If we examine these basic data of our experience, we see that they form a fleeting stream of sensations in our mind and that nowhere among them is the sensation of a “constant and invariable” self that exists as a unified identity over the course of our lives. And because the self is not to be found among these continually changing sensations, we can only conclude that there is no good reason for believing that the self exists. Hume goes on to explain:
“I can never catch myself at any time without a perception, and never can observe any thing but the perception.” Even when we actively look for the self, Hume contends, we simply can’t find it! All of our experiences are perceptions, and none of these perceptions resemble a unified and permanent self-identity that exists over time. Furthermore, when we are not experiencing our perceptions—as when we sleep—there is no reason to suppose that our self exists in any form. Similarly, when our body dies and all empirical sensations cease, it makes no sense to believe that our self continues to exist in some form. Death is final. And what of people who claim that they do experience a self in their stream of perceptions? Hume announces that “I must confess I can reason no longer with him. . . . He may, perhaps, perceive something simple and continued, which he calls himself; though I am certain there is no such principle in me.” In other words, as an empiricist, Hume cannot do more than provide an honest description and analysis of his own experience, within which there is no self to be found. But if Hume is right, then why does virtually everybody but Hume believe with certainty that they do have a self-identity that persists through time and serves to unify their life and give it meaning? After all, it’s not enough to say to the rest of the world: You’re wrong, and I’m right, and I’m not going to discuss the issue if you insist on disagreeing with me. Let’s examine Hume’s explanation of the self that most people would claim they experience.

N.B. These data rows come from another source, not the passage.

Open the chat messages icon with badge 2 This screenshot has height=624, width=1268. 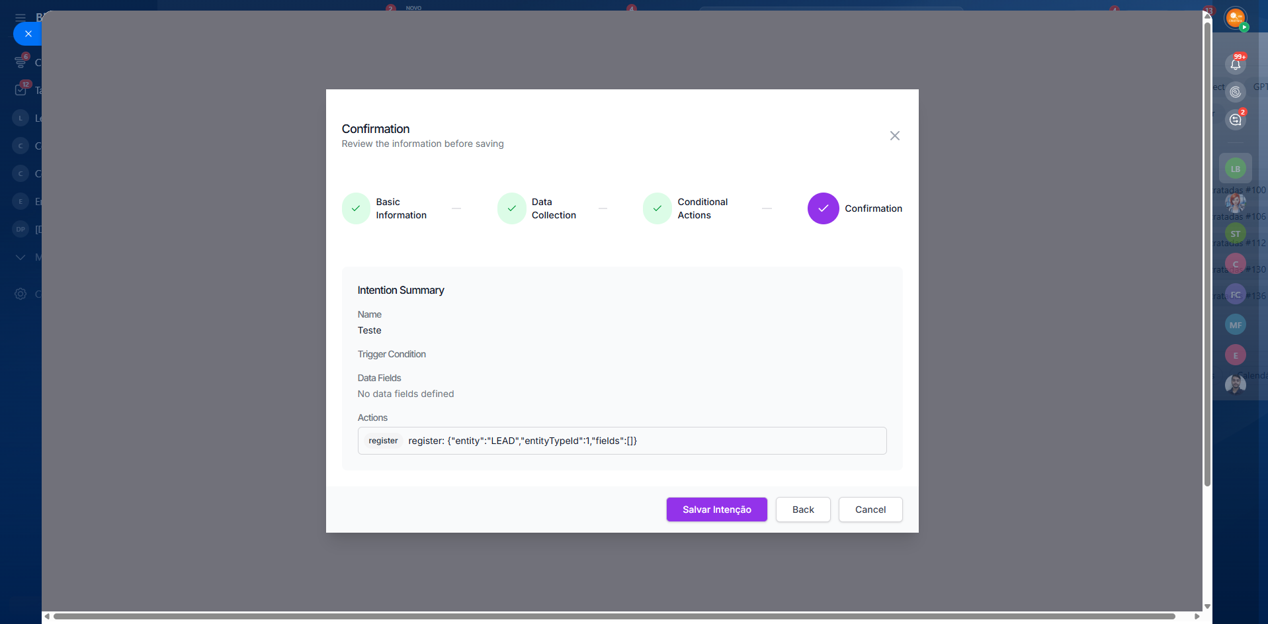click(1235, 120)
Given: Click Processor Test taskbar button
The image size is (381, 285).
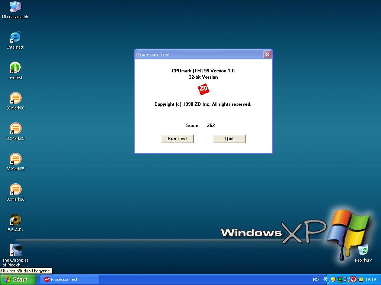Looking at the screenshot, I should point(69,279).
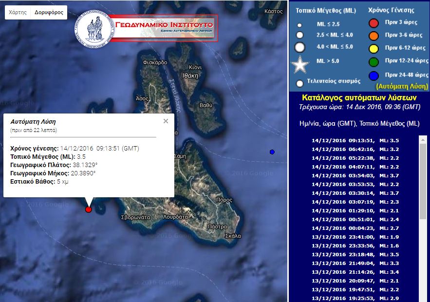Click the red legend circle for Πριν 3 ώρες
This screenshot has height=302, width=430.
point(374,22)
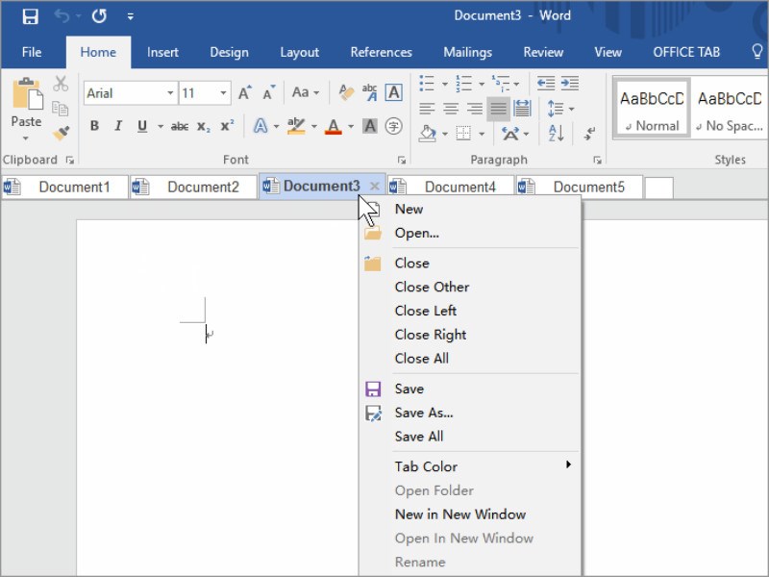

What is the self we experience according to Hume? A “bundle or collection of different perceptions, which succeed each other with an inconceivable rapidity, and are in a perpetual flux and movement.” Humans so desperately want to believe that they have a unified and continuous self or soul that they use their imaginations to construct a fictional self. But this fictional self is not real; what we call the self is an imaginary creature, derived from a succession of impermanent states and events. What is our mind? According to Hume, it’s “a kind of theatre, where several perceptions successively make their appearance, pass, repass, glide away, and mingle in an infinite variety of postures and situations.”
Analyzing Hume on the Absence of Self
Perform your own empiricist investigation by examining the contents of your consciousness. What do you find there? Fleeting and temporary sensations, perceptions, and ideas, as Hume describes? Is your self anywhere to be found?

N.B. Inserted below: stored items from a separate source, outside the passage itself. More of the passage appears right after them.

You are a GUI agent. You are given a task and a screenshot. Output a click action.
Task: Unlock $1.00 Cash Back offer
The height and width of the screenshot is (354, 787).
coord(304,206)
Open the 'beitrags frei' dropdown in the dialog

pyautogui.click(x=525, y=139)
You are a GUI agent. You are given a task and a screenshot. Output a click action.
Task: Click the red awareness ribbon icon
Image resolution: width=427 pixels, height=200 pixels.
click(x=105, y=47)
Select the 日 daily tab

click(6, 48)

Hume uses the terms I and myself throughout his writings, words that seem to suggest a continually existing self-identity that he is denying. Does Hume contradict himself? Why or why not?
Descartes’s key point was that even if we are dreaming, fantasizing, or being deceived, the act of doubting proves that I have a self that is engaged in the activity of doubting. Is the same true for Hume? By denying the existence of a self, is he at the same time proving that his self exists, the self that is engaged in the act of denying? Why or why not?
If you believe that you have a unifying and conscious self that exists through time but you can’t “catch yourself” when you examine your immediate experience, then where does your self exist? What is the nature of your self if you can’t perceive it? (This is precisely the challenge taken up by our next philosopher, Immanuel Kant.)